* **Work required**:
Output exactly those lines of the data that lie between the line containing "Investment (439, 2440)" and the final line, both ends counted.

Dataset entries
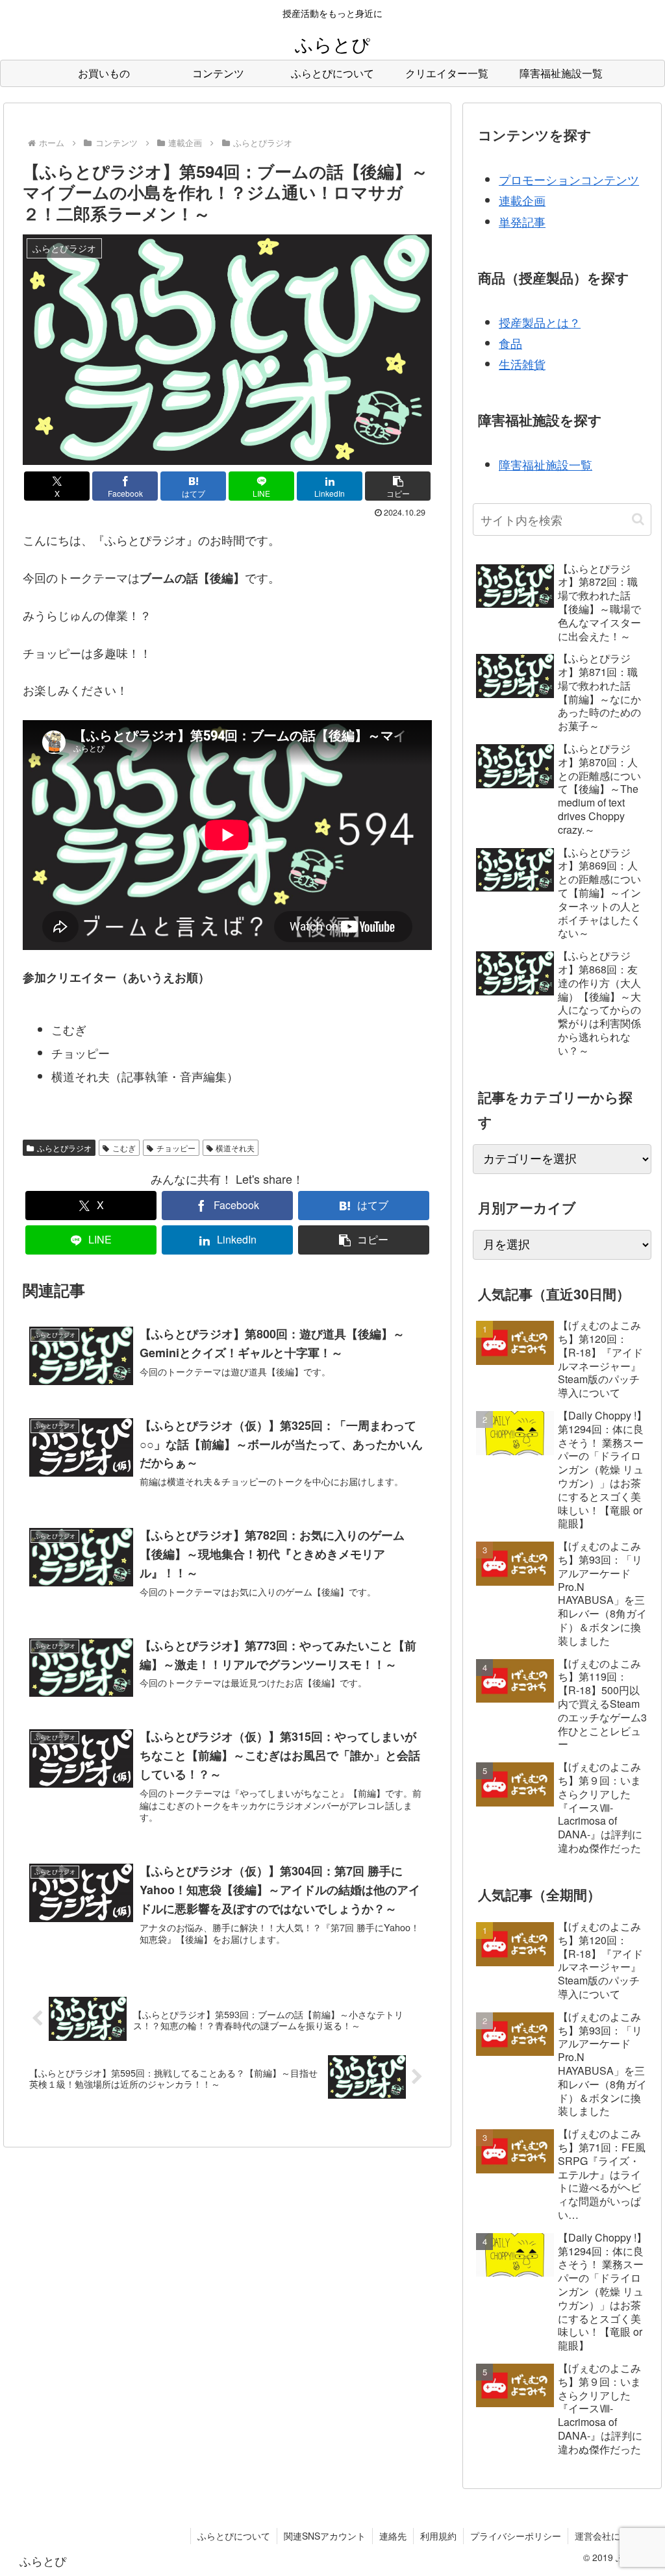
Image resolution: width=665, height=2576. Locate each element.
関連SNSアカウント (325, 2535)
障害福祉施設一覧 (545, 464)
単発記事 (522, 221)
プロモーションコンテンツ (569, 179)
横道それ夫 (235, 1147)
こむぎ (124, 1147)
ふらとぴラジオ (64, 1147)
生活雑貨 (522, 363)
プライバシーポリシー (515, 2535)
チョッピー (176, 1147)
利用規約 (438, 2535)
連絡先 (393, 2535)
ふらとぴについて (233, 2535)
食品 (510, 342)
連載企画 (522, 200)
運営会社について (611, 2535)
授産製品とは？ (540, 322)
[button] (398, 486)
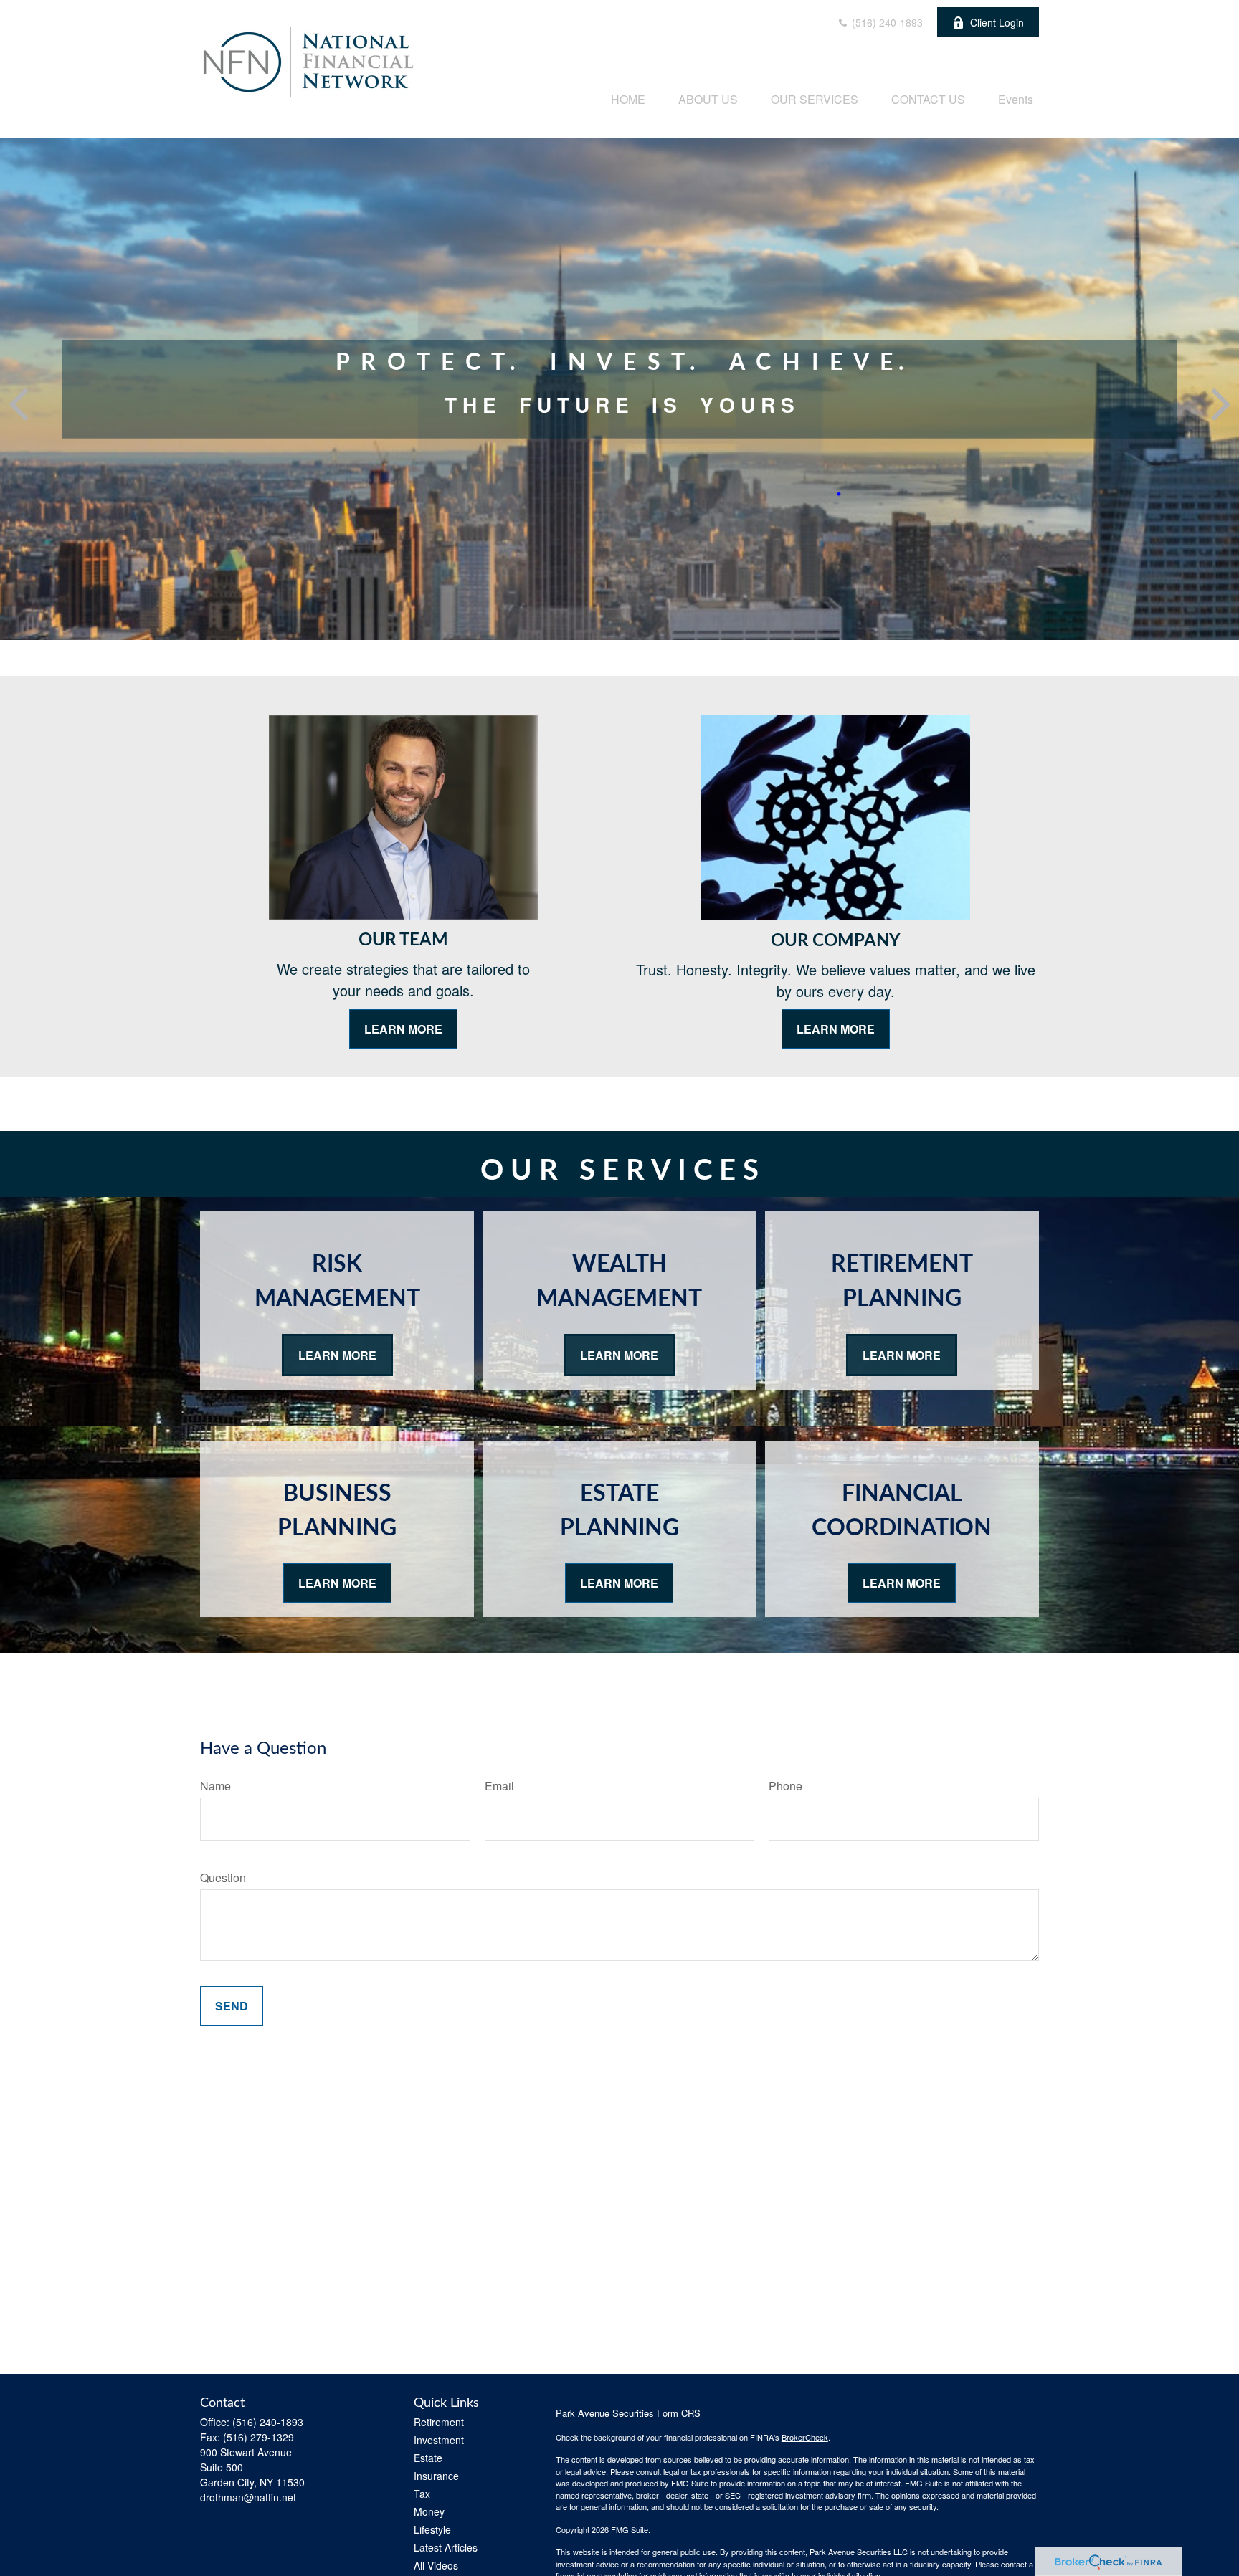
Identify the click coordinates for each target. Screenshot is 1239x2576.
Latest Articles (446, 2547)
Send (231, 2006)
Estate (428, 2458)
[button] (628, 98)
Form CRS (679, 2413)
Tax (422, 2493)
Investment (439, 2440)
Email (499, 1786)
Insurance (436, 2475)
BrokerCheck (805, 2437)
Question (223, 1877)
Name (215, 1786)
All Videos (436, 2565)
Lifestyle (432, 2529)
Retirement (439, 2422)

* **Output of the task**:
Investment (439, 2440)
Email (499, 1786)
Insurance (436, 2475)
BrokerCheck (805, 2437)
Question (223, 1877)
Name (215, 1786)
All Videos (436, 2565)
Lifestyle (432, 2529)
Retirement (439, 2422)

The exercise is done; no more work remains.